I think of the women who had to endure the trauma of hearing a man who had sexually manipulated them be called a “living saint” when he was alive and as the world eulogized him. Although none of the women’s allegations were public until this morning, perhaps if those of us praising him had thought more critically about Vanier’s relationship with Father Philippe, we would at least have been more hesitant to canonize Vanier in our popular imagination.
I can no longer in good conscience call Jean Vanier a saint, but I cannot accept the disturbing truth about him as proof, as some have understood it, that sanctity does not exist.

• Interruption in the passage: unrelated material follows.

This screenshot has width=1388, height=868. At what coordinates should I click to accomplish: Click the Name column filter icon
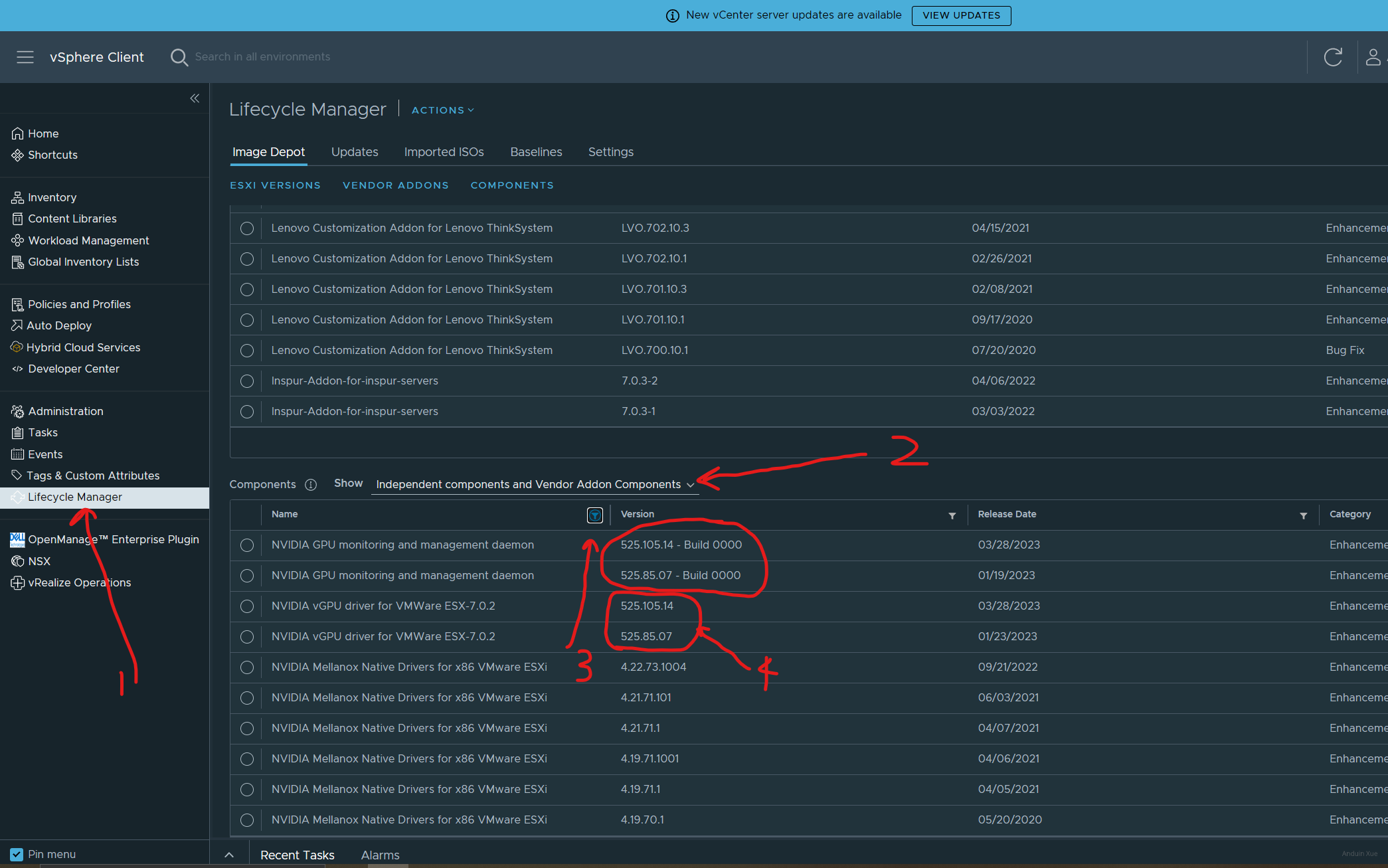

This kind of critical thinking will be vital as those of us who admired Vanier struggle to reconcile the good he did with the abuse he perpetrated. It is difficult, but possible and necessary, to hold the truth of both Vanier’s good and evil at the same time. Holding these facts in tension both invites, as the leaders of L’Arche International wrote, “mourn[ing] a certain image we may have had of Jean” and raises important concerns about who holds power in the church, the ways that power can corrupt those who hold it and the disturbing links between spiritual and sexual abuse in so many similar cases in the church. L’Arche, especially, faces a long road ahead of reimagining its past and protecting against future abuses.
Mourning and grappling with the upsetting paradox of Jean Vanier has made me angry, but I am trying to resist letting it drive me to despair. I can no longer in good conscience call Jean Vanier a saint, nor will I hypothesize about any conversion he may have had before or after his death, but I cannot accept the disturbing truth about him as proof, as some have understood it, that sanctity does not exist. Rather, I think it challenges us to consider our own and others’ simultaneous capacity for profound goodness and evil, to seek models of holiness away from the world’s spotlight and to pursue holiness ourselves far from the spotlight, at the bottom of the ladder.